Wednesday, July 18, 2012

Food For Thought: Saturated Fats

Many of you who personally know me and my cooking habits know I don't buy fake foods (ie fat free/sugar free/carb free created food) and that I typically cook and bake the majority of my family's meals.  I use real butter, full fat sour cream (it has like 2 natural ingredients), mayo and if I'm making a special treat, oh yeah, I'm buying 100% heavy cream and whipping it up.  No fake, man-made, chemical filled Cool Whip in this house!

For the last 3 or so weeks? (I've lost count--it needs to be a lifestyle, not a certain period of time, right?) I've been following a special PCOS (Polycystic Ovarian Syndrome) food plan to help reduce my symptoms naturally.  Modern medicine treats the symptoms with a myriad of drugs and a person with PCOS will typically have a medicine cabinet that resembles their grandparents. (This was my thoughts one day, when in my early 20's, I looked at mine) This eating plan basically has no man-made carbohydrates, dairy or grains.  At first, I wasn't quite sure how I would do it since I am naturally a carbo-loading, cheese eating, chocolate munching gal, but it got easier each day as I learned to be more creative with my meals.  So far I have lost just over 10 pounds and I honestly feel my hormones are adjusting as my symptoms are fluctuating.

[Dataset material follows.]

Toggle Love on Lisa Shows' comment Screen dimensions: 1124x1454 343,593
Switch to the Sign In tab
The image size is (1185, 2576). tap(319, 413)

In my reading today, I came across the following bit of information and it perfectly explains my reason for spending more time in my kitchen than the average American.  When I was studying for my BS in Holistic Nutrition I had countless texts express the same thing: eat natural foods. I honestly believe that most disease we have today in our country is because of our diet. Our bodies are miraculous, but they don't have super powers.  If a person continually puts garbage in, it's only a matter of time before their body can't keep up and disease/illness will be the result.

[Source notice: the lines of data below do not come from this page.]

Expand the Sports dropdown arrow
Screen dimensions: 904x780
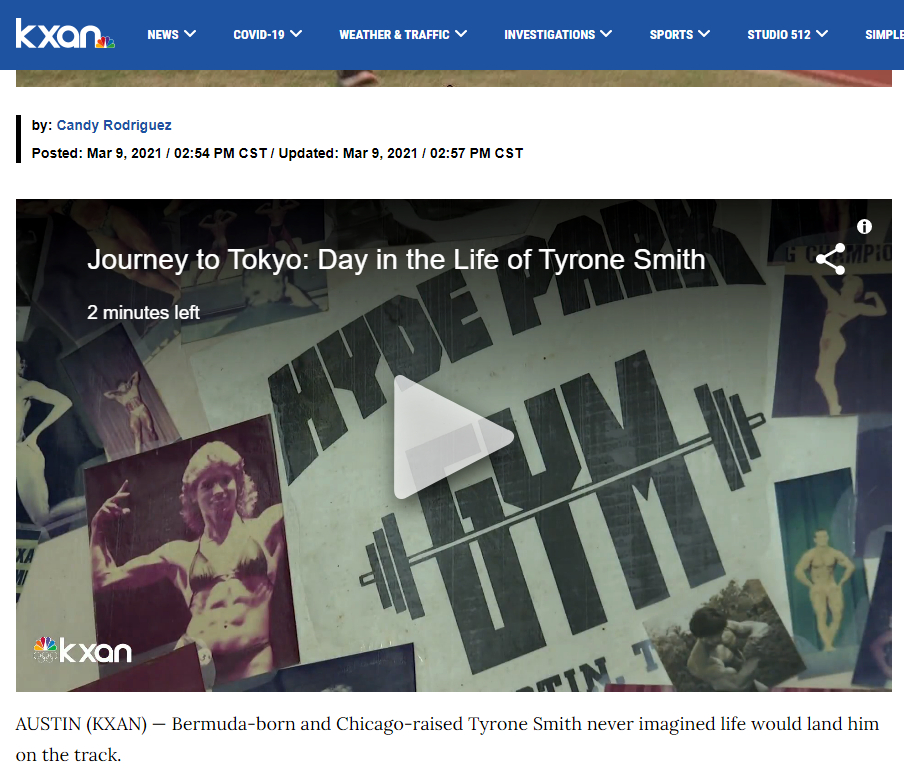(704, 34)
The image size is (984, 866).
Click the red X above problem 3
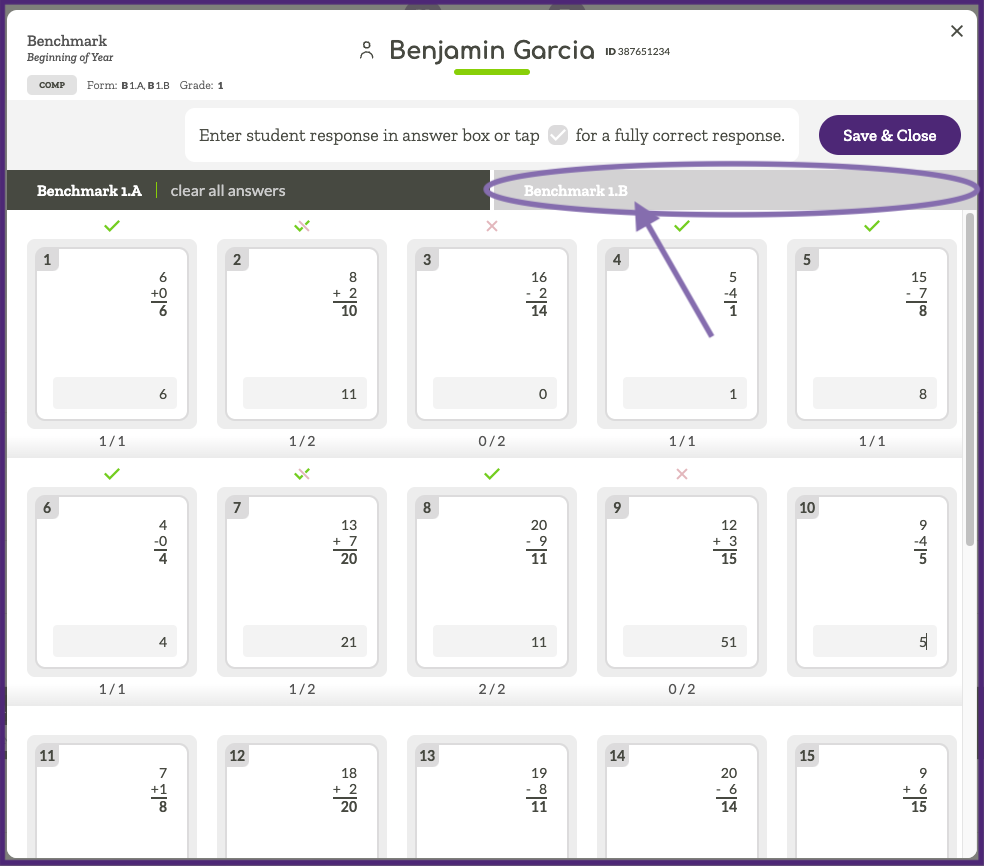(491, 227)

"Quite a number of native or primitive cultures in the 20th century or earlier consumed a diet high in saturated fat.  Yet they had very little heart disease, diabetes or obesity.

"Moreover, heart attacks in Americans were almost unheard of at the beginning of the 20th century, but by the 1960s, heart attack was common--in spite of the fact that total fat consumption remained virtually the same during this period.  How do we make sense of that? Has focusing on reducing fat and cholesterol in the American diet produced a healthier population? Clearly, it has not.  Ongoing nutrition research is revealing the complexity of our situation, in which we have a highly manipulated food supply with a great deal of synthetic additives and chemical alteration of foods.  These altered foods are not ideally suited to our internal chemistry.  Chronic health problems are the result.

"The American diet during the 20th century has undergone an astounding increase in the consumption of highly processed foods and beverages, many of which are laden with refined carbohydrates (sugars and starches) and refined vegetable oils.  The processing has stripped away fiber and essential nutrients.  It has degraded the proteins and fats naturally found in foods.  Modern food technology has created "fabricated" food molecules that don't even exist in nature.  Foods are contaminated with man-made chemicals and some chemicals are intentionally added for marking reasons." --Nancy Dunne, N.D.

And don't get me started about fast food...that's a blog post for another day.